The first piece of legislation involved the Cuyahoga County prosecutor’s office, which has had a long-established contract with Cuyahoga County Child and Family Services. According to Bob Math, who represented Cuyahoga County Department of Health and Human Services, the county provides a $2.3 million contract to the prosecutor’s office in exchange for legal services. Staff attorneys accompany social workers to court on behalf of the social workers’ clients, when court action is needed for the safety and well-being of the child. The contract began on January 1, 2017, but it is just coming before the committee due to negotiations between the prosecutor’s office and the Department of Job and Family Services (JFS). The contract was passed out of the committee and recommended to the full council for consideration.
Next was a presentation from David Merriman, JFS administrator, requesting approval of a $9.15 million contract with Youth Opportunity Unlimited (Y.O.U.) that would run from April 1, 2017, until December 31, 2017. For several years, Cuyahoga County has allocated money for the Cuyahoga County Youth Employment Program, a partnership with Y.O.U. Last year, CCS wrote a blog post on the expansion of this program from 14-17 year olds to include 18-24 year olds. Based on the high level of interest in last year’s program, and the desire to maximize the impact, JFS is expanding the Youth Employment Program and rebranding to the Cuyahoga County Youth Internship Program. The goal is to increase the number of young adults, both 14-17-year-olds and 18-24-year-olds with jobs that will give them work experience. For youth 14-17, these jobs are positions that will give them the opportunity to work, gain income, and keep them in a busy work lifestyle during the summer months. Young adults who are ages 18-24, who are not planning to attend college and do not have a permanent job (also called “opportunity youth”), will be given jobs that will give them experience in the marketplace, as well as the possibility of gaining full-time employment with that company.
In the past, JFS contracted with Y.O.U. directly to administer the program. Because of the limited dollars, Y.O.U. was not able to accept everyone who applied who could be given employment opportunities. This year, JFS partnered with Ohio Means Jobs (OMJ) in order to finance the program, which again will be administered by Y.O.U. Y.O.U. will work with a consortium of providers, including Towards Employment, to not only match businesses to young adults who are looking for employment, but also to track their progress in the years to come. The program will be expanded through the state’s Comprehensive Case Management and Employment Program (CCMEP), which is a combination of funding through the Temporary Assistance for Needy Families (TANF) program, and funding from Ohio Youth Works and federal Workforce Innovation and Opportunity Act (WIOA). The county’s goal was to serve 1,000 youth aged 18-24 last year. With the increase in funding, the county hopes to connect 1,500 young adults ages 18-24 with jobs.

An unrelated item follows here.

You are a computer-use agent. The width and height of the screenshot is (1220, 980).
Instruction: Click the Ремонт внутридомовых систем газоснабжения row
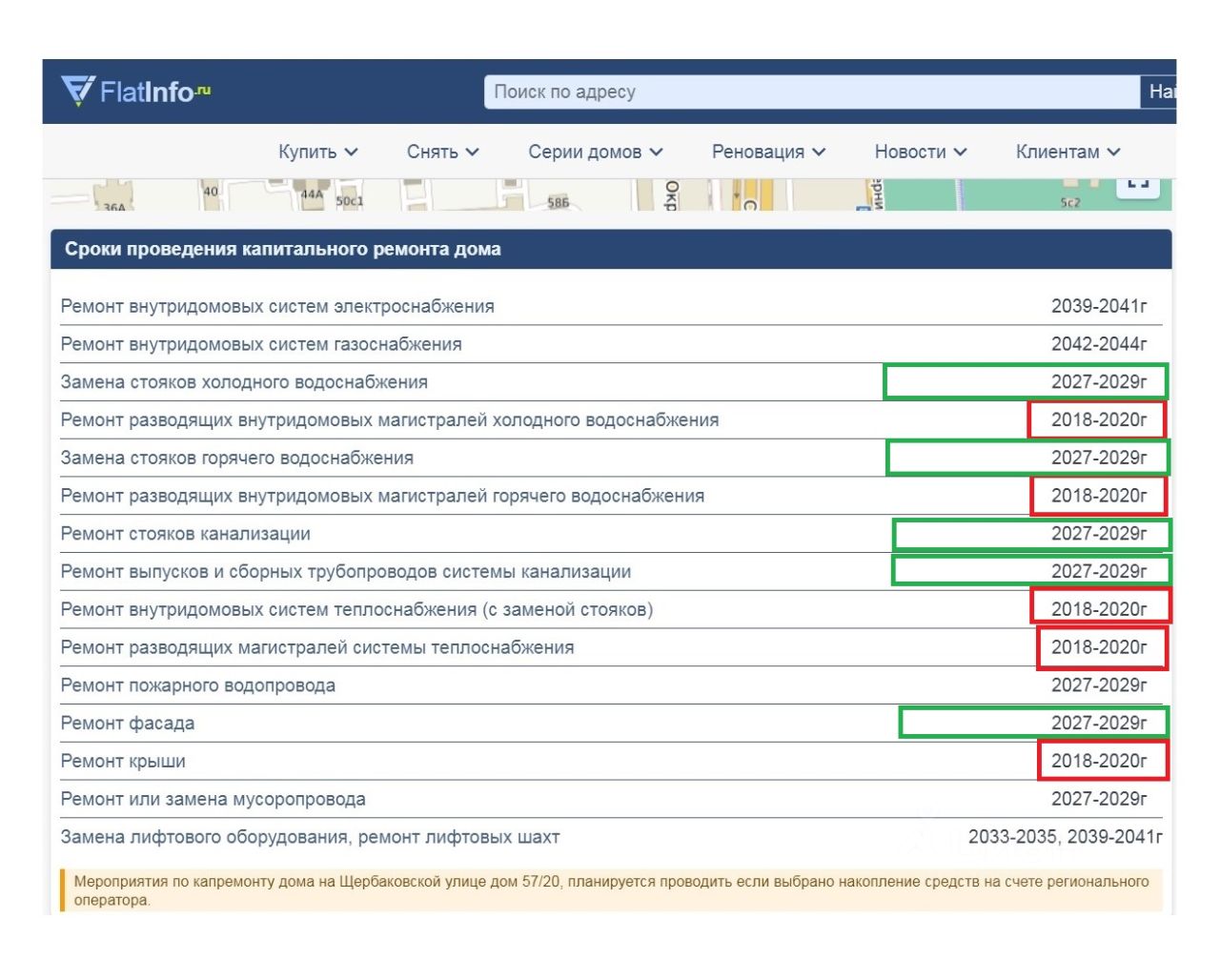(x=611, y=344)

There is strong interest in the internship program. There are over 14,000 applications already for this year’s program.
Council members asked a variety of questions about the array of programs that would contribute to the $9.15 million contract that was being awarded to Y.O.U. Questions to Director Merriman, Carol Rivchun, president and CEO of Y.O.U., and Robin Smalley, director of programs for Towards Employment, included topics such as eligibility, marketing, coordination of the program, and setting employer expectations.
The resolution was approved and forwarded to full council under second reading suspension.